TASK REQUIREMENTS: Extract every line of the entries below that contains the string "with". Case counts.

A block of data
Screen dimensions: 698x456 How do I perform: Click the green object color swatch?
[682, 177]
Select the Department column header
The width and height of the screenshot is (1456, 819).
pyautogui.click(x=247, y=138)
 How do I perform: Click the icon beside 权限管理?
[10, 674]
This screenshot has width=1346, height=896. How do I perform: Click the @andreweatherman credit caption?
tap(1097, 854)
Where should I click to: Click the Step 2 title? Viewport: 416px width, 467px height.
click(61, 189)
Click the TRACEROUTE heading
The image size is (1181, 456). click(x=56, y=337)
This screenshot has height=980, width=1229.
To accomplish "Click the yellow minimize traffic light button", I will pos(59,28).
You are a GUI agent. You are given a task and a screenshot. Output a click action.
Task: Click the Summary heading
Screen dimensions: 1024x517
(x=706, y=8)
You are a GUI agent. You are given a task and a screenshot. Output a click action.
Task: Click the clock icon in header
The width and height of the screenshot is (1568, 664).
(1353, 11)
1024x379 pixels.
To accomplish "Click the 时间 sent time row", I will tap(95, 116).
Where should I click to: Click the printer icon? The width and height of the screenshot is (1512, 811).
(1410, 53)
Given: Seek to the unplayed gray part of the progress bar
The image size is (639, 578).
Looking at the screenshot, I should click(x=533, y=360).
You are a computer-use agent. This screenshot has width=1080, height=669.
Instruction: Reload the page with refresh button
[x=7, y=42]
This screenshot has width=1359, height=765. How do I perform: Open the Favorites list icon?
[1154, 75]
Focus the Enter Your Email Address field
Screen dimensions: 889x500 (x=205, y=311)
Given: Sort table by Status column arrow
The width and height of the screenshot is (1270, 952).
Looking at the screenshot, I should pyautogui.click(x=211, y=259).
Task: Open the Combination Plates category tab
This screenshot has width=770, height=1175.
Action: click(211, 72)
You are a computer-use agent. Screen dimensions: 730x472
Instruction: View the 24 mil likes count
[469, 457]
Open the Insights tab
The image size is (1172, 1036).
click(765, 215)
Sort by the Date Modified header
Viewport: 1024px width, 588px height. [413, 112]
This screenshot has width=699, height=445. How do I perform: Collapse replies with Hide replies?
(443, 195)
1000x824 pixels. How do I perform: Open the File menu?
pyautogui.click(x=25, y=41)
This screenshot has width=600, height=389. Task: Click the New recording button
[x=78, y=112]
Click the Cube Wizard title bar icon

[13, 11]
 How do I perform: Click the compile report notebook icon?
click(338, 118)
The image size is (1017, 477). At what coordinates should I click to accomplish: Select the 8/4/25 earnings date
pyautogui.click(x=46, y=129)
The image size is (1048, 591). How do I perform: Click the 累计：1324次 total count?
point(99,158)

SOLUTION FOR THIS PROBLEM:
Instruction: Reload the page with refresh button
This screenshot has width=699, height=445. How do I perform: Collapse replies with Hide replies?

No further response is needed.